The Rest (http://thethinred.blogspot.com/2011/05/individualism-utopian-socialism.html)

Socialism is the foundation of civil society on premises which allow more subtle problems to be solved. These premises are like any similar practices in political society: equal involvement on equal footing is the only way to create a fair political culture.

Any propertarians want to keep arguing the fantastical interpretation of socialism?

Thug Lessons
1st June 2011, 20:16
Does anyone else see the irony in arguing over whether a hypothetical future socialist society would be utopian or not?

OhYesIdid
2nd June 2011, 00:28
So, you are arguing that someone only counts as a human being if they are the best possible expression of a human being? Don't get me wrong, I would very much like to support this idea, but I would like to see it expressed more clearly.

¿Que?
2nd June 2011, 00:50
To the extent that any given problem can be linked to material and economic conditions, then those problems will not exist in a socialist society to that extent.

hatzel
3rd June 2011, 00:03
So, you are arguing that someone only counts as a human being if they are the best possible expression of a human being? Don't get me wrong, I would very much like to support this idea, but I would like to see it expressed more clearly.
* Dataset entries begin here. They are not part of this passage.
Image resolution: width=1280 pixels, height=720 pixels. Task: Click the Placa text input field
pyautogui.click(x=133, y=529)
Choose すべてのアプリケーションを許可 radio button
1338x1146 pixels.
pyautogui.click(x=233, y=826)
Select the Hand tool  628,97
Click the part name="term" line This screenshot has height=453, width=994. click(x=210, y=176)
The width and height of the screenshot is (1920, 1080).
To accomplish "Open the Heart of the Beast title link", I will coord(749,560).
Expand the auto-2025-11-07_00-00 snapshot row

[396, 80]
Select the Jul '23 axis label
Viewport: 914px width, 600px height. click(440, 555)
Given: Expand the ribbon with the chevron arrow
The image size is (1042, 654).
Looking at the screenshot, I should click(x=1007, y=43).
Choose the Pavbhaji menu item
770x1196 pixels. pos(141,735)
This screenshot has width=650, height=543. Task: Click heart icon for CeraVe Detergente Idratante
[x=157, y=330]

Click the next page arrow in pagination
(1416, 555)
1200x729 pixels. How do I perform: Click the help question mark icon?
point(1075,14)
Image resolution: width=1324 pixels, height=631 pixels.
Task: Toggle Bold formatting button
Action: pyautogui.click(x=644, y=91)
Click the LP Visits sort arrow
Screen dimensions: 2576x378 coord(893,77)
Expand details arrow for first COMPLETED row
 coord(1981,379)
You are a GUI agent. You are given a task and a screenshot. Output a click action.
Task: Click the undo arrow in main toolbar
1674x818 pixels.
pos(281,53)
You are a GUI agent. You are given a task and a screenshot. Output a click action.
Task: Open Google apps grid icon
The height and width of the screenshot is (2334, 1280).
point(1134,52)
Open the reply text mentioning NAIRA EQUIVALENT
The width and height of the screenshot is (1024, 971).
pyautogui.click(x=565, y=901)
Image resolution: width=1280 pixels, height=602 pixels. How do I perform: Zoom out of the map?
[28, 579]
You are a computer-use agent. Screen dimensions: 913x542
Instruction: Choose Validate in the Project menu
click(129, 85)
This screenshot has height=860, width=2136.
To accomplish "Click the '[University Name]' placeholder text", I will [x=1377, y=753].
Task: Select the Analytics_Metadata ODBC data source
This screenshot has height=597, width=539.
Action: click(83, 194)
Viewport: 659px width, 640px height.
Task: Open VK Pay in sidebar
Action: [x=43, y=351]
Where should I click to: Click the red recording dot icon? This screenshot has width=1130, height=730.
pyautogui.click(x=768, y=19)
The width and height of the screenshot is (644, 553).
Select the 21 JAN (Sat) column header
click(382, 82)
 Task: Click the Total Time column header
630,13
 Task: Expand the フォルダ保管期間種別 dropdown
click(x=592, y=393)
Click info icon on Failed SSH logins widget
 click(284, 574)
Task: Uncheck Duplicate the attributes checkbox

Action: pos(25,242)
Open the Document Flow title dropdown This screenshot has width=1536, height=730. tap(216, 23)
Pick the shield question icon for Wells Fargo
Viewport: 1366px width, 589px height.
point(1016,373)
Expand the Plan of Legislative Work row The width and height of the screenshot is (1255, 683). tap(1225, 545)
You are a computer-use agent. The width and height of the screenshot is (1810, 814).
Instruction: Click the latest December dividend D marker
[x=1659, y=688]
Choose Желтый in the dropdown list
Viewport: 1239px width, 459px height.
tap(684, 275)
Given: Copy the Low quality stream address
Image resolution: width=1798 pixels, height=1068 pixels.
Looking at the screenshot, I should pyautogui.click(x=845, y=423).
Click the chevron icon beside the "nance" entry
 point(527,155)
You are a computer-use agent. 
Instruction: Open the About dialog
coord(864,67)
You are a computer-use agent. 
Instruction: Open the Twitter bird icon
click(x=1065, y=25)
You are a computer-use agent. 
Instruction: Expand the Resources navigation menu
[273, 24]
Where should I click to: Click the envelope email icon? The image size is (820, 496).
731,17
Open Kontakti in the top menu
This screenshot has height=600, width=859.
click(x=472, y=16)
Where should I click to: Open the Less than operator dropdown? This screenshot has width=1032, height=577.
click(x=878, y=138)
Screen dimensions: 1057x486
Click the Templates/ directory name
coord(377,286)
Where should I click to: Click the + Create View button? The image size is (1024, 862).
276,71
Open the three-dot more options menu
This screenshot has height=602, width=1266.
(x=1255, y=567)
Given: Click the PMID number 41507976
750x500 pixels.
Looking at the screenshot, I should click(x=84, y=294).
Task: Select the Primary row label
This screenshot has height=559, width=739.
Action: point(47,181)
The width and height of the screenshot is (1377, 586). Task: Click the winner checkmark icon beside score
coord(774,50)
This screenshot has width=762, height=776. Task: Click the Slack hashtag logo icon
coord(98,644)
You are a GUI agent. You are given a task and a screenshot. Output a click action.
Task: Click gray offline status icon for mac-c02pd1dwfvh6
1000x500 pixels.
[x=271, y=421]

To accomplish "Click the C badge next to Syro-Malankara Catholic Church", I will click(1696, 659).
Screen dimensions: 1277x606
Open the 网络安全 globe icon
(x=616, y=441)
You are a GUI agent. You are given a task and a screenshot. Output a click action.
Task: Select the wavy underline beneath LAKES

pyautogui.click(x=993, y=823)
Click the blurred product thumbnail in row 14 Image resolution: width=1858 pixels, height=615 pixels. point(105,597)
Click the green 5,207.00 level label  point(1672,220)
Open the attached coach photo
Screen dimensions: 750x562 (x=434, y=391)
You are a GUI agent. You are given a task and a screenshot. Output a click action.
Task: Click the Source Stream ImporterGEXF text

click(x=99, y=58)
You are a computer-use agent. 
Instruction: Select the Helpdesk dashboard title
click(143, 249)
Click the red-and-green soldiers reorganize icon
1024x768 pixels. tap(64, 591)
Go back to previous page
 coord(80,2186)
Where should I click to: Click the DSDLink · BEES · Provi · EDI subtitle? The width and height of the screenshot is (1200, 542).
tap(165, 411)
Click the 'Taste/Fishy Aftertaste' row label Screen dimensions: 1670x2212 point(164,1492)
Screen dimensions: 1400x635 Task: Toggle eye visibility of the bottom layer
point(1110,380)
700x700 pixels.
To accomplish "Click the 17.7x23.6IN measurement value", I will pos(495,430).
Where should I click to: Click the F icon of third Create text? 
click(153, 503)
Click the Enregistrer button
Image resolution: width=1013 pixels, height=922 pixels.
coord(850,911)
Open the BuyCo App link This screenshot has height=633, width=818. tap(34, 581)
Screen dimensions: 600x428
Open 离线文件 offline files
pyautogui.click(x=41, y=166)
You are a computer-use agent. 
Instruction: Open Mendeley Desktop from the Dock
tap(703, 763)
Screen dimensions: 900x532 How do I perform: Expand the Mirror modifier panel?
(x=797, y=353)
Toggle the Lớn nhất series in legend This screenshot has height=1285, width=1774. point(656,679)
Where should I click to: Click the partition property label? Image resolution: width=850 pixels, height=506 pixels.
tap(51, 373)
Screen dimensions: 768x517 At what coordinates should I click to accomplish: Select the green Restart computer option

If you ain't a master you're a slave, brooooo :thumbup:

Dumb
3rd June 2011, 00:45
I'm glad to see socialism has nothing to do with Utopia. I wouldn't want to belong to any movement that had anything to do with Todd Rundgren.

RGacky3
3rd June 2011, 11:09
Exactly, its a set of principles, or a premis, on which to build on depending on the situations.

ZrianKobani
8th June 2011, 01:11
For some reason this reminds me of something Mao said,

"It is dogmatism to approach Marxism from a metaphysical point of view and to regard it as something rigid. It is revisionism to negate the basic principles of Marxism and to negate its universal truth."